Roberto Andò’s latest film, Viva La Liberta, is a gentle political satire reminiscent of Hal Ashby’s ‘Being There’, and Andò is currently talking to a “very famous” producer and actor about an American remake.
I had the opportunity to sit down and talk with Italian director Roberto Andò while he was in New York City for Lincoln Center’s Open Roads: New Italian Cinema about his thoroughly entertaining political comedy, Viva La Libertà. Viva La Libertà is the story of the Secretary of Italy’s leading political party, one in big trouble and with plummeting approval ratings. When things are at their worst, the secretary, played by Toni Servillo, flees in the middle of the night to an old girlfriend’s house (Valeria Bruni Tedeschi ) in France, leaving his closest aide, played by Valerio Mastandrea, scrambling to deal with explanations for his absence.
Instead of admitting that he can’t find his boss, he enlists the Secretary’s twin brother, also played by Servillo, to fill in for him.
READ MY REVIEW OF VIVA LA LIBERTA
Ando based the movie on his own award-winning and best-selling book, Il Trono Vuoto and I asked him about the process of bringing one own’s book to life; had it taken on a life of its own?
‘The idea for the book came first”, said Ando. “I liked the idea of getting inside the head of a politician, and exploring the anxiety around power.”
Ando told me that when the book came out, everyone started to tell him that it would make a great movie, but for an author, that creates a problem, because in making a movie from a book you “run the risk of betraying the novel, and if you’ve written the novel, you risk betraying yourself.”
“So when you make the movie”, he said, “you have to discover something new”. In the case of Viva La Liberta, the novel “went in one direction and the screenplay in another.”

Of course, as a nosy and starstruck American who wants to know everything about actors, I wanted to know everything about Toni Servillo, one of the most talented and successful actors working today.
“Is he getting a big head?” I asked. “Is he a “Divo”?
As it turns out, he is not. He and Andò are great friends and had been looking for a project to do together for a while.
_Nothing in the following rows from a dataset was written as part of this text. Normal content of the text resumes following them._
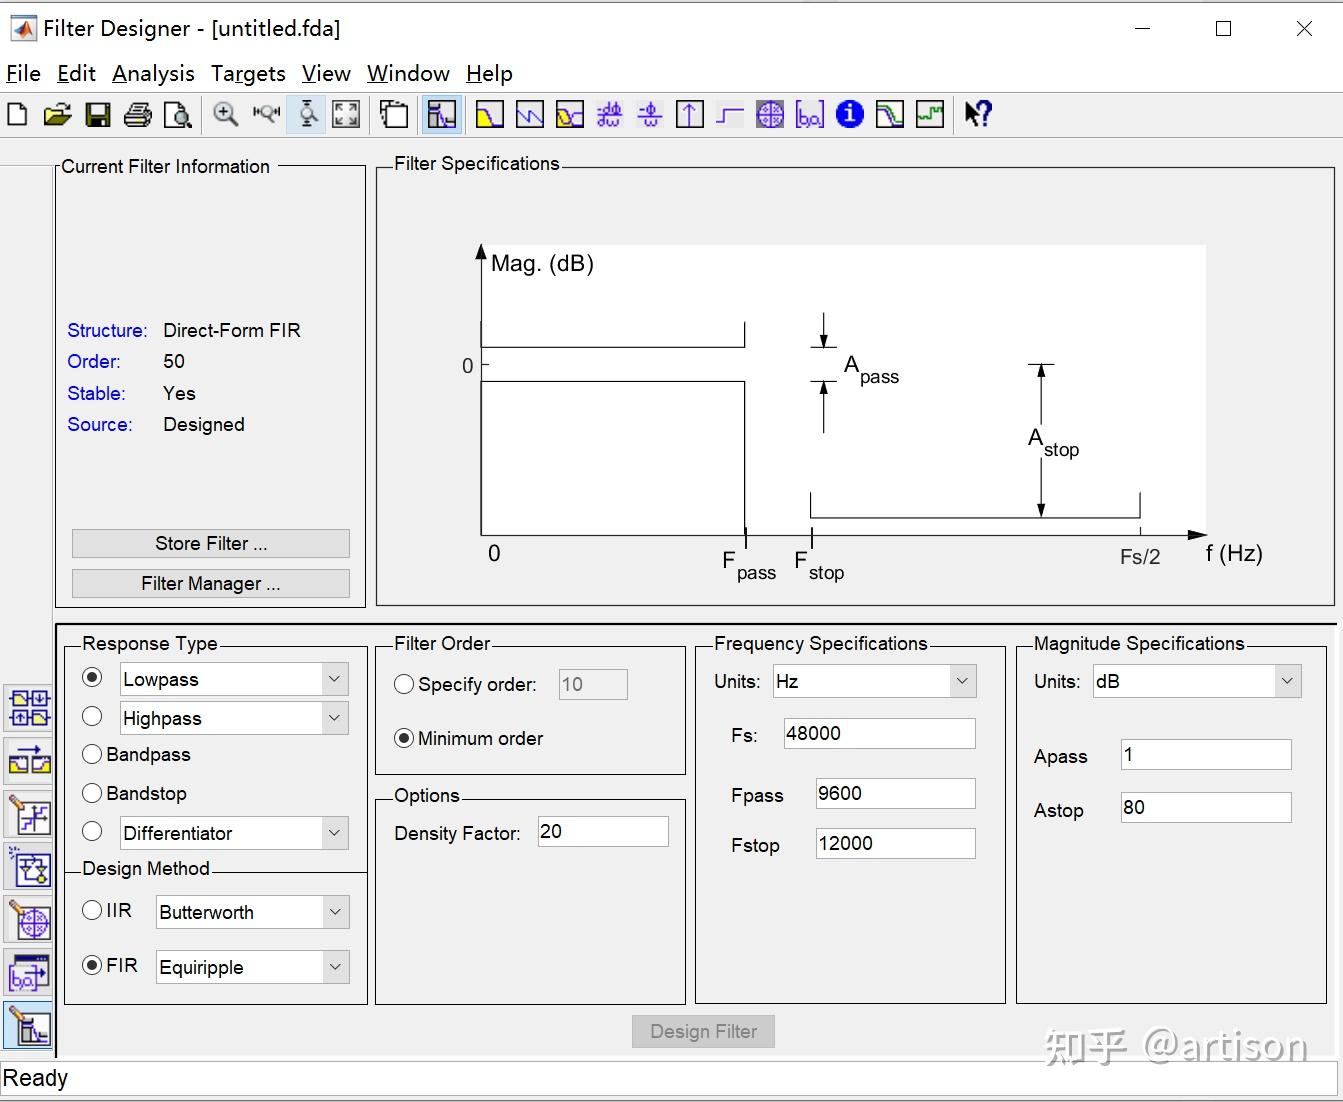Select the Highpass response type

pyautogui.click(x=92, y=716)
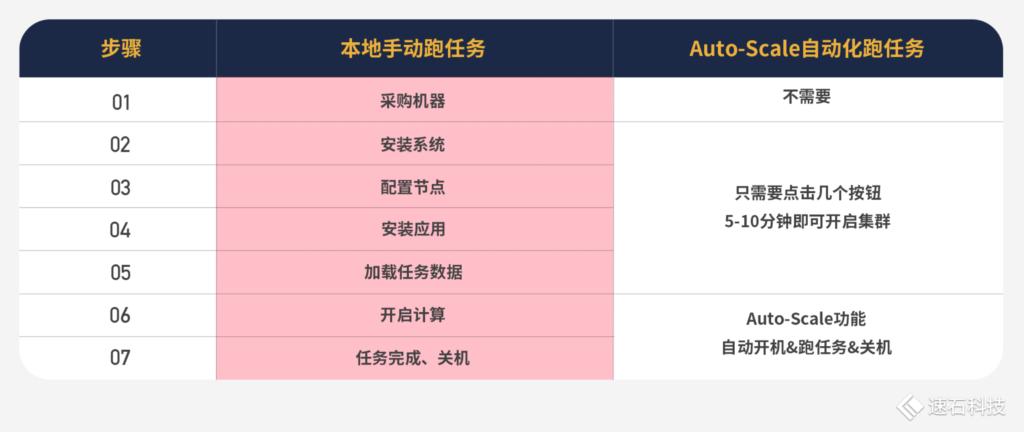Click the pink 采购机器 cell

(x=413, y=101)
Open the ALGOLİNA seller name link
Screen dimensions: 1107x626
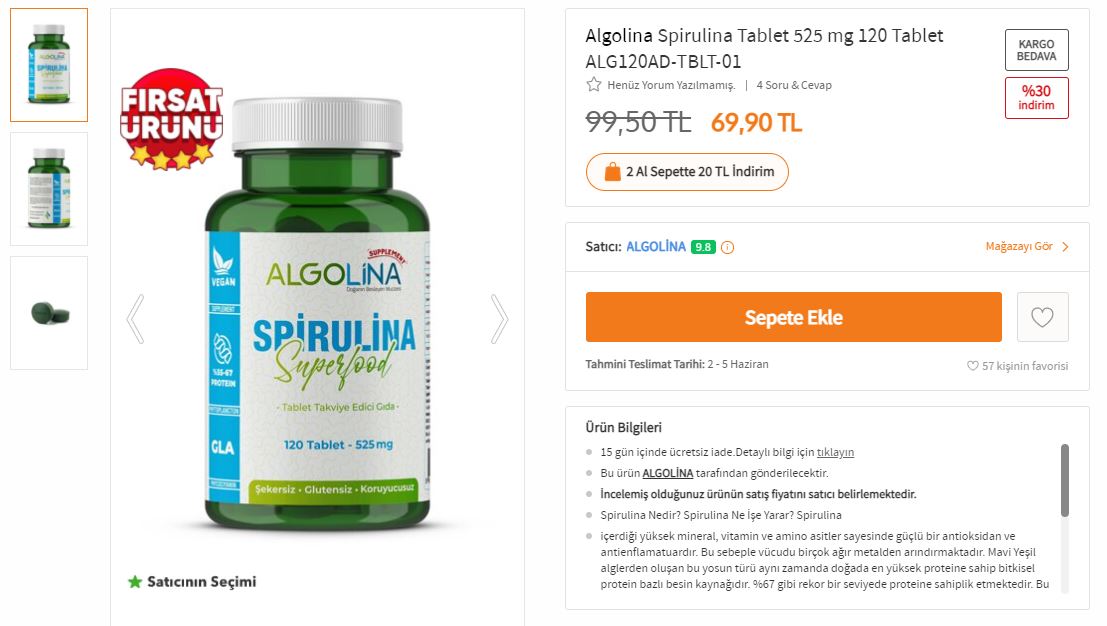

According to Andò, Toni is a simple man who has become a “messenger for Italy.”
“It was obvious even when I was writing the book that “it would have to be him (Servillo) and that this gave him the drive to make the movie.

I told Andò that I thought of him as part of the new wave of Italian directors, ones that were changing the face of Italian cinema, and he welcomed that perspective.
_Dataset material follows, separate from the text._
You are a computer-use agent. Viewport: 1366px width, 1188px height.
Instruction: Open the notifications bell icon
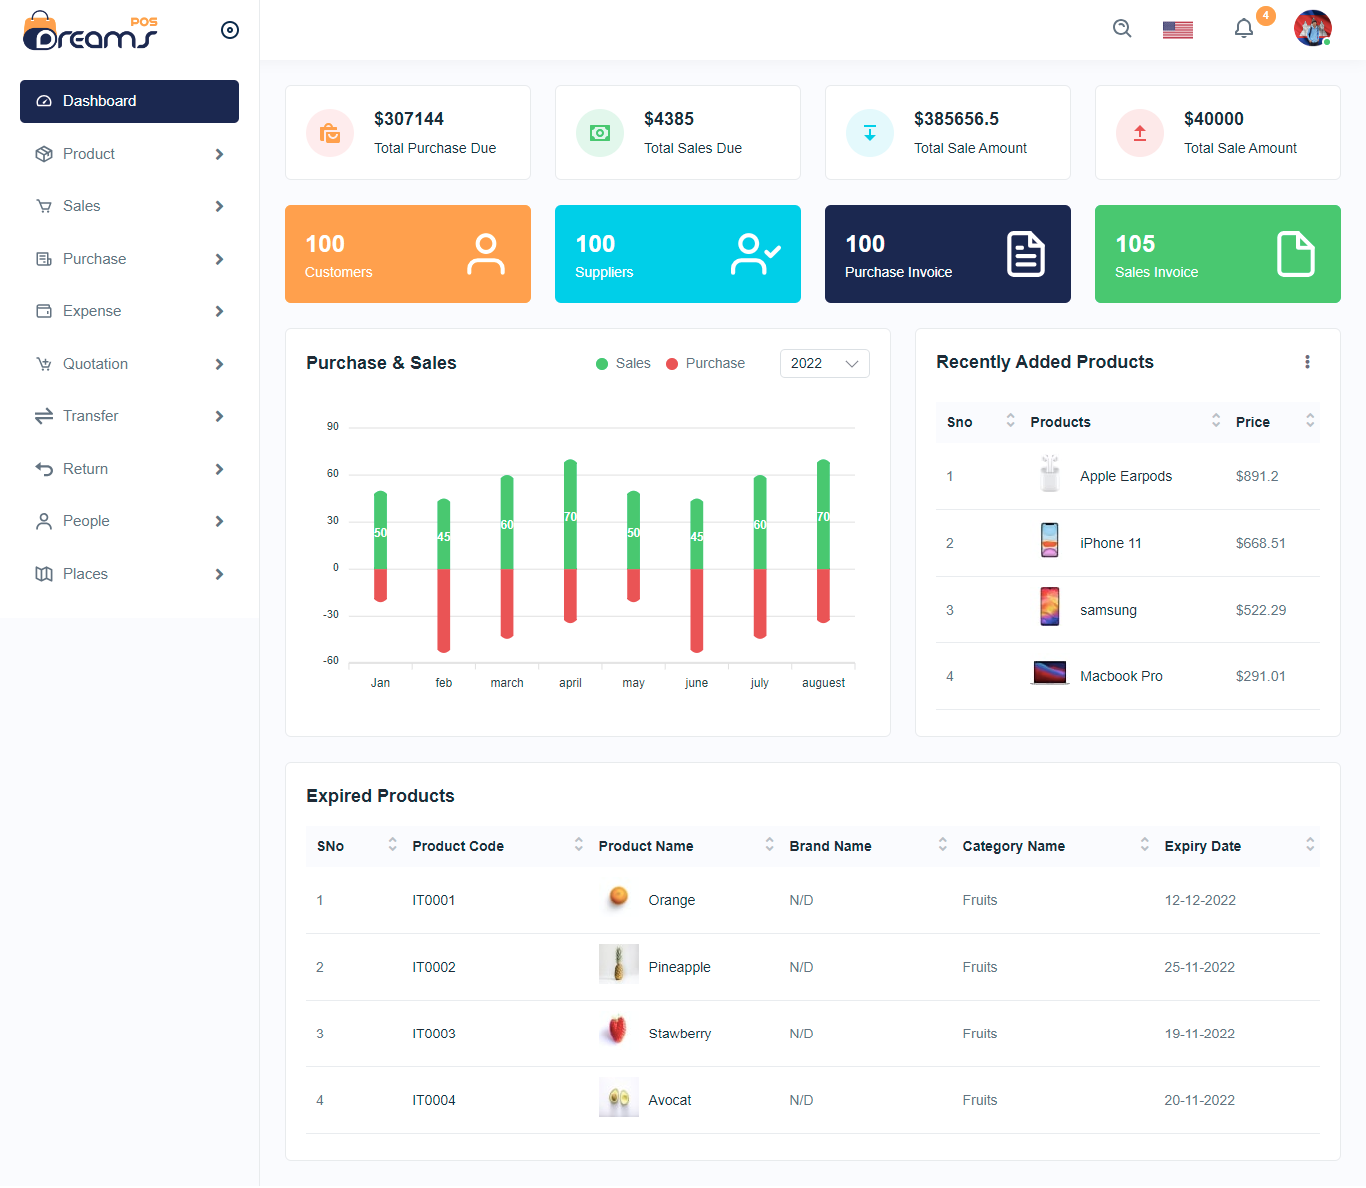click(x=1243, y=29)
He talked about what he called a “mortification” of Italian cinema that had developed, where, unlike in the US where filmmaking is a strategic industry, Italians just wanted movies that “didn’t hurt”.
He told me a great story about Bernardo Bertolucci, who for years made beautiful films that nobody saw. “It was in the moment that Bertolucci decided that he wanted an audience that he began to fill theaters, because if you don’t want an audience, then why would an audience want you?”
“In the last ten years”, he said, “filmmakers have given up on the idea of making films with no relationship to the audience.”
He told me another great story about his contemporary, director Marco Bellocchio’s reaction to the film.
“Bellocchio loved it. He called me and talked about how it reminded him of his own twin, who is deceased. He said that it’s as if the brother who remains must carry to one who has disappeared on his shoulders, and their two worlds are brought together.
I can’t wait to see what Hollywood does with remake, but it can’t be any more charming than the original. It’s already a movie that Americans will love it they get the chance to see it.